8 The Master then pointed out to the then applicant's solicitors that the application had been brought under the wrong section. That was then accepted. Counsel for the then respondent went on to say that there had been no decision of indemnity under the policy and that, if the policy indemnity was not granted, it was unlikely that there would be any insurer. Counsel said she was therefore appearing to protect the rights of both the respondent and the insurer.

9 Counsel said she had no idea what effect the claim would have on the administration of the company; and that the insurer in question had not been involved with the worker's compensation claim for many years. Counsel then gave an explanation for the papers being sent to the wrong insurer, and went on to submit that both the insurer and the respondent would suffer prejudice if an order was made without giving them an opportunity to investigate the claim and its effect on the administration.

10 She submitted that the respondent should be given an opportunity to put relevant material before the court, relating to the application. She went on to say that there was a possibility that the applicant might be barred from pursuing a claim against the respondent if she was a creditor bound by the terms of the deeds of company arrangement, and if that was the case then the proposed action would fail.
::::::
_Questions on the material_
**A)** Answer these questions from the court excerpt:
(i) What did the Master point out to the applicant's solicitors about the application?
(ii) According to counsel, how long had the insurer been uninvolved with the worker's compensation claim?
(iii) What did counsel submit the respondent should be given an opportunity to do?
**B)** Summarize the court excerpt in two sentences.
**C)** Repeat word for word the part of the court excerpt that begins at "8 The Master" and ends after "and the insurer.".
Answer from the court excerpt alone.

Source records
::::::
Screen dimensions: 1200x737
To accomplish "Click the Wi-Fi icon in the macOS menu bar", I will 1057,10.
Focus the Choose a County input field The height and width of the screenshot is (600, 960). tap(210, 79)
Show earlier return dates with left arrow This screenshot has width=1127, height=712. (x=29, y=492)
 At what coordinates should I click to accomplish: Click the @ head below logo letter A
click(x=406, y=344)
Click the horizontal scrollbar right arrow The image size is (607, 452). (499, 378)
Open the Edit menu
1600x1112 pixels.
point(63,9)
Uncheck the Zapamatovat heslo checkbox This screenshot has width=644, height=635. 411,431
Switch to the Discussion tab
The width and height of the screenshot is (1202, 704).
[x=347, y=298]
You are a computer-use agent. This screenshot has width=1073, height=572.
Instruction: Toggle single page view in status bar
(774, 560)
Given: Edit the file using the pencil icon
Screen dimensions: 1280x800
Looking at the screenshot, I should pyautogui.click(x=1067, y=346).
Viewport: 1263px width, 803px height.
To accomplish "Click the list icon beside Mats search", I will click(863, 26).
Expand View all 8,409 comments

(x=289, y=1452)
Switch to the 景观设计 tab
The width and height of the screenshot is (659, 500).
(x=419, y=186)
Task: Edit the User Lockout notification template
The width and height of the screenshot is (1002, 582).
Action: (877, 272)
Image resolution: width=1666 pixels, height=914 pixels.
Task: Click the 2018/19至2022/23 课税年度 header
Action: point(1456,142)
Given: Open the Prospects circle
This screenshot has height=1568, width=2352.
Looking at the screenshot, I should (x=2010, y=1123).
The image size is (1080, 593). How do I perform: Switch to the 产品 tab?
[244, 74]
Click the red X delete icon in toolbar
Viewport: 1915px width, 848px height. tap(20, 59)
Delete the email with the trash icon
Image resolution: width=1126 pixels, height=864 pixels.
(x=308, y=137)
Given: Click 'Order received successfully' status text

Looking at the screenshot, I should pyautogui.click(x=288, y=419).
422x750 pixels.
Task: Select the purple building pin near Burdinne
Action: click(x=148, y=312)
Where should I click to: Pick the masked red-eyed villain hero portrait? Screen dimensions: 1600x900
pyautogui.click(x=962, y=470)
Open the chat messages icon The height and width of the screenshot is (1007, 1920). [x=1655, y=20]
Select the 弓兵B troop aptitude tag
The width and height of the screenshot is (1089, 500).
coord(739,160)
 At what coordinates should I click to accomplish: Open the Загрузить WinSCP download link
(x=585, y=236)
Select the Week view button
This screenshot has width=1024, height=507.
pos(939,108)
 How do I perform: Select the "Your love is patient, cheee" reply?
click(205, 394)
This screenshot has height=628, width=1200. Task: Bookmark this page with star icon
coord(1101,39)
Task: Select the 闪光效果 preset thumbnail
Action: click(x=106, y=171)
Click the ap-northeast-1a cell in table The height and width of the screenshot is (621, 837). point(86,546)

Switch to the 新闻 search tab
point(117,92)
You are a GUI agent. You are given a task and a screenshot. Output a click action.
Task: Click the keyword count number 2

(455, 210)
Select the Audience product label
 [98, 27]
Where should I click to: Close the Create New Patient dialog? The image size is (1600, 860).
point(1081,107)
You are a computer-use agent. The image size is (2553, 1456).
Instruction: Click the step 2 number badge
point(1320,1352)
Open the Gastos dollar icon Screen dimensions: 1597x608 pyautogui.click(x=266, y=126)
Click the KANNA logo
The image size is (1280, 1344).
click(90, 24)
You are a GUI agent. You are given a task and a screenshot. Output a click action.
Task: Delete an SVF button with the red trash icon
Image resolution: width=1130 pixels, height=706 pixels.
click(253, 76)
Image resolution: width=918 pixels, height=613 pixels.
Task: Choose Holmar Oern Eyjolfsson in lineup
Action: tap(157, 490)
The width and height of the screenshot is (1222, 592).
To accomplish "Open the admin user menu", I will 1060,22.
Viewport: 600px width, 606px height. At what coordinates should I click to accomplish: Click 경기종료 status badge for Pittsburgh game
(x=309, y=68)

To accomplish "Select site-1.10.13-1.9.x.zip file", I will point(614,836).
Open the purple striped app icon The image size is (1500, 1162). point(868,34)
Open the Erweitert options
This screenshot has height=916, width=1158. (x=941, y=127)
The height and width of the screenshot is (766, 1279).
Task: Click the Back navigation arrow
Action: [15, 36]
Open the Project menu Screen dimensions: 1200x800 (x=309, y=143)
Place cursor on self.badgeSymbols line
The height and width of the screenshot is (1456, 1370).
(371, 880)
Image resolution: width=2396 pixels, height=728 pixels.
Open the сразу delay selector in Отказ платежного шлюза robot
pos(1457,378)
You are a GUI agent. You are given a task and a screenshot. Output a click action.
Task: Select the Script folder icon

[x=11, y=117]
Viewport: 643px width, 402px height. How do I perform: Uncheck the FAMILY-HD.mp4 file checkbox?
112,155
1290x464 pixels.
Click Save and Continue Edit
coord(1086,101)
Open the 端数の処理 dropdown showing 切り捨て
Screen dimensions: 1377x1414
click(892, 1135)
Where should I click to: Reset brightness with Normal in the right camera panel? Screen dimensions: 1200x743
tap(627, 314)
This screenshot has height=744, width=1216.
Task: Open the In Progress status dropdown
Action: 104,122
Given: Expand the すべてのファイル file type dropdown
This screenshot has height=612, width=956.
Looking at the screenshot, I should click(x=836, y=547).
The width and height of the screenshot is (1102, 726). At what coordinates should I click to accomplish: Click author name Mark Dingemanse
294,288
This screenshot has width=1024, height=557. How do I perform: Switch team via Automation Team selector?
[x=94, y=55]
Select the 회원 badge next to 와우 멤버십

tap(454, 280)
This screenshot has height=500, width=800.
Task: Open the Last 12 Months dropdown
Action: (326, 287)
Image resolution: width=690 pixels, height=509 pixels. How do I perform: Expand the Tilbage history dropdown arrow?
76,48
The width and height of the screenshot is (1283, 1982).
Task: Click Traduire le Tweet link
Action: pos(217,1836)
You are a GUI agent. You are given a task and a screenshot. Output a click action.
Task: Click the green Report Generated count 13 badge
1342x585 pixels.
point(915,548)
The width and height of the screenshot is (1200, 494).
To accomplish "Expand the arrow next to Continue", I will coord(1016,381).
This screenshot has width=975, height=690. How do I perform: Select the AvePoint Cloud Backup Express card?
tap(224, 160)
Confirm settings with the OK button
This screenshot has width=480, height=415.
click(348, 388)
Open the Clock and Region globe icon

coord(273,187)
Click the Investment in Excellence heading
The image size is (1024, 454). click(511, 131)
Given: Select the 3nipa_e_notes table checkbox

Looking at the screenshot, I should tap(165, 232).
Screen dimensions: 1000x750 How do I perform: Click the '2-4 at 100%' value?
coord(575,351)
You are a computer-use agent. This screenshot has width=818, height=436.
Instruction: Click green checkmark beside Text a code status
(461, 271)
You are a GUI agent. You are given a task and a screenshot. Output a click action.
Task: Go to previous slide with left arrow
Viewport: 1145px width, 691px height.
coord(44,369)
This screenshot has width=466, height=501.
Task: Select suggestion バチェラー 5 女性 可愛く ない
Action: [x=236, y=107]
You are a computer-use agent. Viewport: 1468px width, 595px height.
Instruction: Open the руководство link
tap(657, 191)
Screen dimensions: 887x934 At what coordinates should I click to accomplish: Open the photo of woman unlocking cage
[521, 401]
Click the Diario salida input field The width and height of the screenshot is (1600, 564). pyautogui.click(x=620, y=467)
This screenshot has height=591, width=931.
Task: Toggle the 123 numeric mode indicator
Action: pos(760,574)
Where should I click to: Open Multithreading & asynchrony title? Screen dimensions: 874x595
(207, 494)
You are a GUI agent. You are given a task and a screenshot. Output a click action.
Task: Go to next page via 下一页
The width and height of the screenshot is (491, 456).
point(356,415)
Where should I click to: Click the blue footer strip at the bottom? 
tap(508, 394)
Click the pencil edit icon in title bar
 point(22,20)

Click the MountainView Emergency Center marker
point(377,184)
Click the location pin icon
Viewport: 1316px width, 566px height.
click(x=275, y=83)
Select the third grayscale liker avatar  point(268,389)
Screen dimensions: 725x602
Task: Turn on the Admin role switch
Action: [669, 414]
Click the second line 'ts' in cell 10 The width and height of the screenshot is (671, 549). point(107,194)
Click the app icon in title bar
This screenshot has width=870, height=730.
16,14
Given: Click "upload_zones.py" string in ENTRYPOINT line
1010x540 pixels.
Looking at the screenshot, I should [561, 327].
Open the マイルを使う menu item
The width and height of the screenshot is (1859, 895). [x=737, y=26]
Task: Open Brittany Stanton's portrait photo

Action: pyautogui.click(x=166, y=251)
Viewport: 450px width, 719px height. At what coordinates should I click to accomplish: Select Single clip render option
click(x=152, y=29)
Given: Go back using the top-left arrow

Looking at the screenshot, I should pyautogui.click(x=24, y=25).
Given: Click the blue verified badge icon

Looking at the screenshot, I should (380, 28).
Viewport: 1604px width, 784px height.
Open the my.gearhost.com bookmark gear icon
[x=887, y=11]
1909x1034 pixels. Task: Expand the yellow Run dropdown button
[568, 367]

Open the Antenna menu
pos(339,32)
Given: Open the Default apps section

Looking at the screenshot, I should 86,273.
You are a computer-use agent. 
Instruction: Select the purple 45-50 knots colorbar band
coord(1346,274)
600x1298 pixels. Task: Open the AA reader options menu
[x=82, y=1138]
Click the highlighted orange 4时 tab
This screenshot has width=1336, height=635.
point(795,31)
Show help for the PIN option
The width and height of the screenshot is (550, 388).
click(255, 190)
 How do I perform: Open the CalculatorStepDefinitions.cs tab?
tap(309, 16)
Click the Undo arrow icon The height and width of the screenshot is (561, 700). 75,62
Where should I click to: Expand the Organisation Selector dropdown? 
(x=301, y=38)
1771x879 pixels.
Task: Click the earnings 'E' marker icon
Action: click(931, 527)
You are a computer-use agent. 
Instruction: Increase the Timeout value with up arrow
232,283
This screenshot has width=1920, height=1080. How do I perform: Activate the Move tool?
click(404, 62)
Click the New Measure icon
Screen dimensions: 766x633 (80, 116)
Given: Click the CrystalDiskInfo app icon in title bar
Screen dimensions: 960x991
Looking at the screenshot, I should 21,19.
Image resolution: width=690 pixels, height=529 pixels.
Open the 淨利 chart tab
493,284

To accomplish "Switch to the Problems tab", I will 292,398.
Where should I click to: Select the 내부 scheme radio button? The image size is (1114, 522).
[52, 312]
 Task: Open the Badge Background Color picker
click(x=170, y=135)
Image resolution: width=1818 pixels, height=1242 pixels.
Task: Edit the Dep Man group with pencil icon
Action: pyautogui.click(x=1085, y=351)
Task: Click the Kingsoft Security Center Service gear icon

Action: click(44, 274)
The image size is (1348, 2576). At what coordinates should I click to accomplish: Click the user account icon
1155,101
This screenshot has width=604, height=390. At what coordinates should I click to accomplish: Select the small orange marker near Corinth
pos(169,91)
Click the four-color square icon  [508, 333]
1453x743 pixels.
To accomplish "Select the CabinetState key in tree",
::::::
_Results of the exercise_
**A)**
(i) That it had been brought under the wrong section.
(ii) For many years.
(iii) To put relevant material before the court relating to the application.

**B)** After the Master noted that the application had been brought under the wrong section, counsel for the respondent said she was appearing to protect both the respondent and the insurer, since no decision of indemnity had been made under the policy. She submitted that both would suffer prejudice if an order were made without a chance to investigate the claim, and that the proposed action would fail if the applicant were barred as a creditor bound by the deeds of company arrangement.

**C)**
8 The Master then pointed out to the then applicant's solicitors that the application had been brought under the wrong section. That was then accepted. Counsel for the then respondent went on to say that there had been no decision of indemnity under the policy and that, if the policy indemnity was not granted, it was unlikely that there would be any insurer. Counsel said she was therefore appearing to protect the rights of both the respondent and the insurer.